[START Task inputs]

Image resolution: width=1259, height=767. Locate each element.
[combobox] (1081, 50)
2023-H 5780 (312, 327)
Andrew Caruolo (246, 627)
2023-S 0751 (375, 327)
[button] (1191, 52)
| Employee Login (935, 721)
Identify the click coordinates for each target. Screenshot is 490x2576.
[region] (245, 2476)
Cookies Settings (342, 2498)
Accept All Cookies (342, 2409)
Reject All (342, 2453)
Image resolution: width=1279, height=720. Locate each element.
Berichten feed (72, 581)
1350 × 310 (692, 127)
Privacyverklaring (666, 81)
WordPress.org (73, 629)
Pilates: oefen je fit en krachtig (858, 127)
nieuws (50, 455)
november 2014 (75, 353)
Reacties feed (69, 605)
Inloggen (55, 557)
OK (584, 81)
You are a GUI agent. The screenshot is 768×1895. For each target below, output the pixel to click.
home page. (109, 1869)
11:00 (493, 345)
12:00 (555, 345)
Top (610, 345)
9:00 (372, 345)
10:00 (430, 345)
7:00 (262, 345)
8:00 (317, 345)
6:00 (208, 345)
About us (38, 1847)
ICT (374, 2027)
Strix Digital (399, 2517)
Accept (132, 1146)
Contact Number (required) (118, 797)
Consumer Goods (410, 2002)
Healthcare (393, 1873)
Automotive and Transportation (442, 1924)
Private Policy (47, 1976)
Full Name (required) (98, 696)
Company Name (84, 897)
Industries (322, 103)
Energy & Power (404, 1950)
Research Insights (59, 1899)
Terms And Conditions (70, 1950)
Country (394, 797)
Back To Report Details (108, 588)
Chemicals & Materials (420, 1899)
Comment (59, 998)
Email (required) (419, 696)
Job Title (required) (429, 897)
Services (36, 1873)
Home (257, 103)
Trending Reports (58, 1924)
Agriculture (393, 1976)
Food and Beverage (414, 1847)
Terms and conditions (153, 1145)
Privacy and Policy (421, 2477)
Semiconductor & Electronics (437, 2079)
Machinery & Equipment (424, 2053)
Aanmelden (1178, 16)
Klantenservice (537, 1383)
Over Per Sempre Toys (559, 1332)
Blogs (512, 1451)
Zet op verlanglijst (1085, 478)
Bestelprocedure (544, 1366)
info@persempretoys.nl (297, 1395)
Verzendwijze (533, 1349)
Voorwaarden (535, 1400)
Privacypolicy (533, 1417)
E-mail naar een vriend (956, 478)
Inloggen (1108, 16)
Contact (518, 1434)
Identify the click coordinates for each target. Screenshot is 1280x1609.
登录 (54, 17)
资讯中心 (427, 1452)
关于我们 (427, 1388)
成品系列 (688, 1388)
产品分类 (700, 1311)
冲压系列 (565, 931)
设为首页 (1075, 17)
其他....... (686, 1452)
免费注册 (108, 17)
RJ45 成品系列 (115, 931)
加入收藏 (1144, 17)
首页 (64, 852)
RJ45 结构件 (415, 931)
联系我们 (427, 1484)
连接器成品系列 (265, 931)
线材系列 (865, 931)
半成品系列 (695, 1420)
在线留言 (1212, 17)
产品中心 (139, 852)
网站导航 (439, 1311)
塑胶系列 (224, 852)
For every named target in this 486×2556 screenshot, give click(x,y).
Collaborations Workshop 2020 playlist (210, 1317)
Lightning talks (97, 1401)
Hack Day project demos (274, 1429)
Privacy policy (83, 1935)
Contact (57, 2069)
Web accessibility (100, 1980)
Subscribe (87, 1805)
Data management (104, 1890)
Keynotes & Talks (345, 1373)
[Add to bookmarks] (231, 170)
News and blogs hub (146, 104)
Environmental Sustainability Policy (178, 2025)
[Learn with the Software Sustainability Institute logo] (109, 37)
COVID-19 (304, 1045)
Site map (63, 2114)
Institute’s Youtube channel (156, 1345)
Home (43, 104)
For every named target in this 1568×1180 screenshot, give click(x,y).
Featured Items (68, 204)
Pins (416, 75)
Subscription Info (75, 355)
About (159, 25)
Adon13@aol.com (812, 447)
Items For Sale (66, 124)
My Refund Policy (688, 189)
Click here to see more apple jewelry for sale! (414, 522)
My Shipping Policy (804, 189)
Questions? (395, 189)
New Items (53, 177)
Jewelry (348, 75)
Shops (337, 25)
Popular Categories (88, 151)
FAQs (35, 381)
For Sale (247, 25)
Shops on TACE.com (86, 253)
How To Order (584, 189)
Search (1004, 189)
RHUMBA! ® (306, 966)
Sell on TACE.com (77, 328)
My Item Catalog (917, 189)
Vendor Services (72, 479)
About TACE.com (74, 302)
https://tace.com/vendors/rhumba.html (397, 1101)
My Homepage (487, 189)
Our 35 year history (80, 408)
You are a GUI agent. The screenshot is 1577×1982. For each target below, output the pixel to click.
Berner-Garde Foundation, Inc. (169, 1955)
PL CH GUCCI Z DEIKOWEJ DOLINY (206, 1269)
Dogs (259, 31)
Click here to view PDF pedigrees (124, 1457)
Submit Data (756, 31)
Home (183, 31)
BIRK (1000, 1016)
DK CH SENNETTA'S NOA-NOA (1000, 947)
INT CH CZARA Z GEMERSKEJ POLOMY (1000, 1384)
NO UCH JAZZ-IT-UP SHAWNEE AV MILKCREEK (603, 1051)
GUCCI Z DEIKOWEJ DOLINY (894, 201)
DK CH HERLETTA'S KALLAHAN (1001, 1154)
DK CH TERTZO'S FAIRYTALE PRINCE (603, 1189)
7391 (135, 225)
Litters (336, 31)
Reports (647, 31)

[END Task inputs]

Instructions to follow:
Arrange the listing above as a numbered list. Begin at the line that has "Country (394, 797)", stop after the line that has "E-mail naar een vriend (956, 478)", and leave out any blank lines.

Worked solution:
1. Country (394, 797)
2. Back To Report Details (108, 588)
3. Chemicals & Materials (420, 1899)
4. Comment (59, 998)
5. Email (required) (419, 696)
6. Job Title (required) (429, 897)
7. Services (36, 1873)
8. Home (257, 103)
9. Trending Reports (58, 1924)
10. Agriculture (393, 1976)
11. Food and Beverage (414, 1847)
12. Terms and conditions (153, 1145)
13. Privacy and Policy (421, 2477)
14. Semiconductor & Electronics (437, 2079)
15. Machinery & Equipment (424, 2053)
16. Aanmelden (1178, 16)
17. Klantenservice (537, 1383)
18. Over Per Sempre Toys (559, 1332)
19. Blogs (512, 1451)
20. Zet op verlanglijst (1085, 478)
21. Bestelprocedure (544, 1366)
22. info@persempretoys.nl (297, 1395)
23. Verzendwijze (533, 1349)
24. Voorwaarden (535, 1400)
25. Privacypolicy (533, 1417)
26. E-mail naar een vriend (956, 478)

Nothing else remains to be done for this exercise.